Search code examples
pythongoogle-app-engineentitiestask-queuedel

taskqueue for deleting entities fail - python - flask - google appengine


I don't know what I'm doing.

That's why my google appengine taskqueue isn't working.

The goal is to simply delete a million billion entities upon request ... okay.. not that many. I don't really want to succum to using mapreduce and I don't think I'll need too. Still pretty sure that a request without a task queue implementation will time out. Hence a taskqueue.

In my case, a taskqueue that fails. Like this:

INFO 2018-01-28 18:48:21,129 module.py:788] default: "POST /del/text HTTP/1.1" 302 - WARNING 2018-01-28 18:48:21,129 taskqueue_stub.py:1981] Task task5 failed to execute. This task will retry in 3600.000 seconds

Here is my wonderful failure code:

@sign_in_
@app.route('/del/<entity_kind>', methods=["GET", "POST"])
def DeleteStuff(entity_kind):

  allowed_deletion = {
    'text': models.Text,
  }

  cursor = None
  bookmark = request.form.get('bookmark', '')
  if bookmark:
    cursor = ndb.Cursor.from_websafe_string(bookmark)

  query = allowed_deletion[entity_kind].query()
  entries, next_cursor, more = query.fetch_page(
    1000, 
    keys_only=True,
    start_cursor=cursor)

  ndb.delete_multi(entries)

  bookmark = None
  if more:
    bookmark = next_cursor.to_websafe_string()

  taskqueue.add(
    url='/del/'+entity_kind,
    params={'bookmark': bookmark}
    )
  return "{0} deleted".format(entity_kind)

However, I can't even get a task with just a return statement in it to execute:

in app.yaml

- url: /del/*
  script: app.app
  login: admin

"trigger" handler tied to app.yaml:

@sign_in_
@app.route('/del/<entity_kind>', methods=["GET", "POST"])
def DeleteStuff(entity_kind):

  allowed_deletion = {
    'text': models.Text,
    'call': models.Call,
    'voicemail': models.Voicemail,
    'image': models.Image,
    'email': models.Email,
  }


  taskqueue.add(
    url='/deleting/'+entity_kind,
    #params={'bookmark': bookmark}
    )
  return "{0} to be deleted".format(entity_kind)

worker.yaml:

runtime: python27
api_version: 1
threadsafe: true
service: worker

handlers:
- url: /deleting/.*
  script: worker.app
  login: admin

worker.py:

from flask import Flask, render_template, request, redirect, url_for, abort, make_response
from google.appengine.ext import ndb
import datetime


from app import app
from app import models

@app.route('/deleting/<entity_kind>',methods=['POST'])
def DeletingStuff(entity_kind):

  print "entered task queue"

  allowed_deletion = {
    'text': models.Text,
    'call': models.Call,
    'voicemail': models.Voicemail,
    'image': models.Image,
    'email': models.Email,
  }
  return

app structure

app (folder)
    - __init__.py
    - app.py
    - worker.py
    - worker.yaml
    - app.yaml

maybe worker should be in it's own folder? I wouldn't know how to hook that up in flask though...

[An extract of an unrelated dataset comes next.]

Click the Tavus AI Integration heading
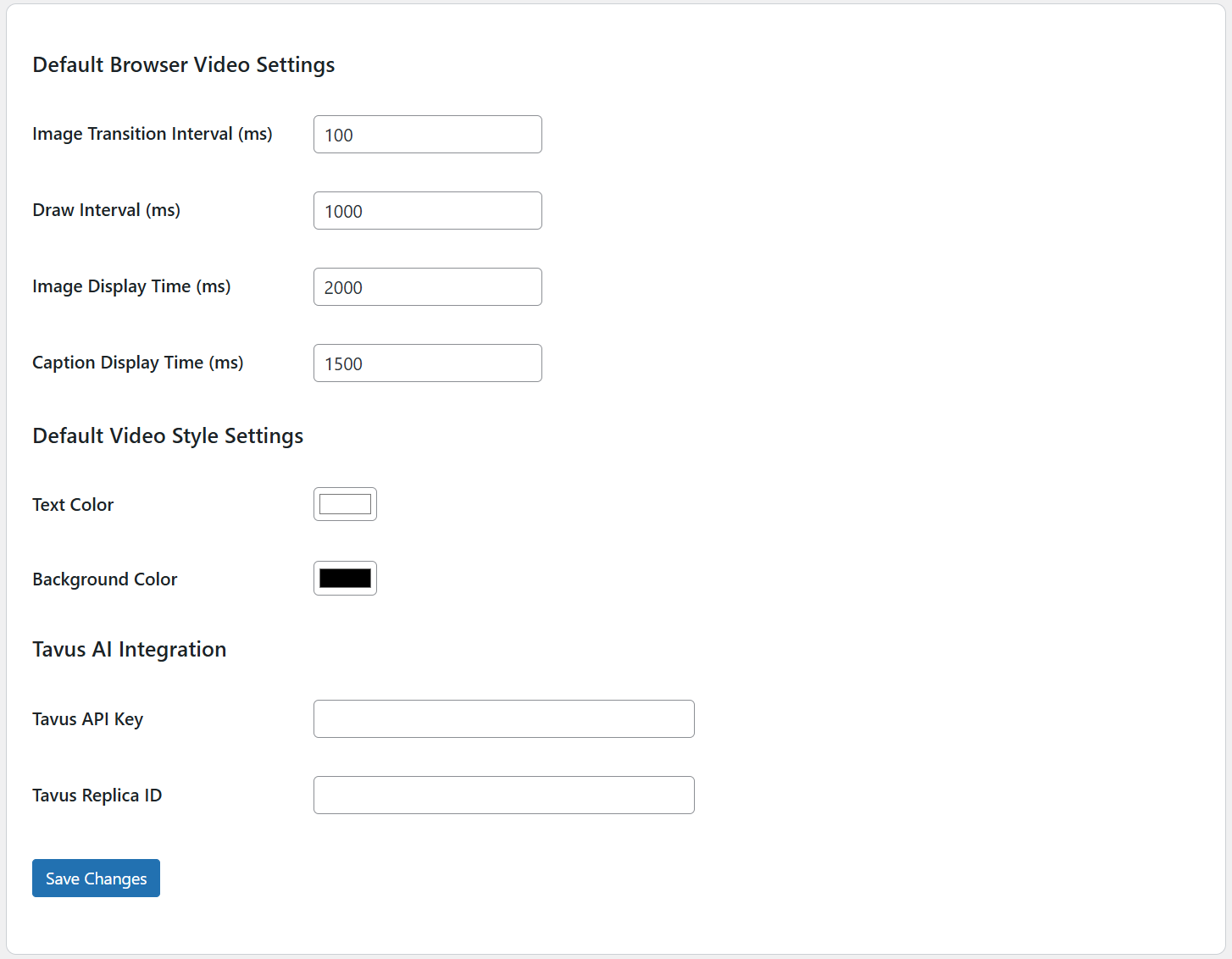Screen dimensions: 1232x959 click(x=129, y=649)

The print statement in the taskqueue isn't even firing.

all I'm getting in the terminal is stuff that says

INFO 2018-01-28 22:11:21,432 module.py:788] default: "POST /deleting/image HTTP/1.1" 302 - WARNING 2018-01-28 22:11:21,432 taskqueue_stub.py:1981] Task task25 failed to execute. This task will retry in 409.600 seconds

Finally, a working solution

@sign_in_
@app.route('/del/<entity_type>', methods=["GET", "POST"])
def DeleteStuff(entity_type):

  taskqueue.add(
    url    = "/execute_task",
    method = "POST",
    params = {
      "entity_type": entity_type,
    }
  ) # from 'from google.appengine.api import taskqueue'
  return Response("sending {} task to queue... Check logs".format(entity_type), mimetype='text/plain', status=200)#Response from 'from Flask import Response'


@sign_in_
@app.route('/execute_task', methods=["GET", "POST"])
def execute_task():
  allowed_deletion = {
    'a': models.SomemodelA,
    'b': models.SomemodelB,
    'c': models.SomemodelC,
    'd': models.SomemodelD,
  }
  entity_type = request.form.get("entity_type", '')
  bookmark = request.form.get('bookmark', '')

  cursor = None
  if bookmark:
    cursor = ndb.Cursor.from_websafe_string(bookmark)

  if entity_type:
    query = allowed_deletion[entity_type].query()
    entries, next_cursor, more = query.fetch_page(
      1000, 
      keys_only=True,
      start_cursor=cursor)

    ndb.delete_multi(entries)

    bookmark = None
    if more:
      bookmark = next_cursor.to_websafe_string()

      taskqueue.add(
        url='/execute_task',
        params={'entity_type': entity_type, 'bookmark': bookmark}
      )

  return Response("did it. You'll never see this message", mimetype='text/plain', status=200)

notes

@sign_in_ can be on the task as well without throwing errors

Google app engine throws failure errors with variable urls for task-queues, in other words this will throw failure errors:

@app.route('/execute_task/<some_variable>', methods=["GET", "POST"])
def execute_task(some_variable):
    pass

both urls are listed in app.yaml, no need for worker.py and worker.yaml

- url: /del/*
  script: app.app
  login: admin
- url: /execute_task
  script: app.app
  login: admin

Many thanks to GAEfan for helping!! :) Also Note: I was able to debug my way to the solution starting over from his code given in another post of mine: simple google app engine taskqueue tutoral? flask / python / GAE


Solution

  • Start with:

    @app.route('/del/<entity_kind>', methods = ['GET', 'POST'])
    

    Next, request.args is for a query string. You want to handle the POST params:

    request.form.get('bookmark', '')
    

    Next, your @sign_in_ tag is causing a redirect for the task queue to a signin page. (See the 302 referenced in the error log?). Remove that. Try adding this to your app.yaml:

    - url: /del/.*
      script: whereisapplication.app
      login: admin
    

    That will put it behind your Google login, but the task queue still can access.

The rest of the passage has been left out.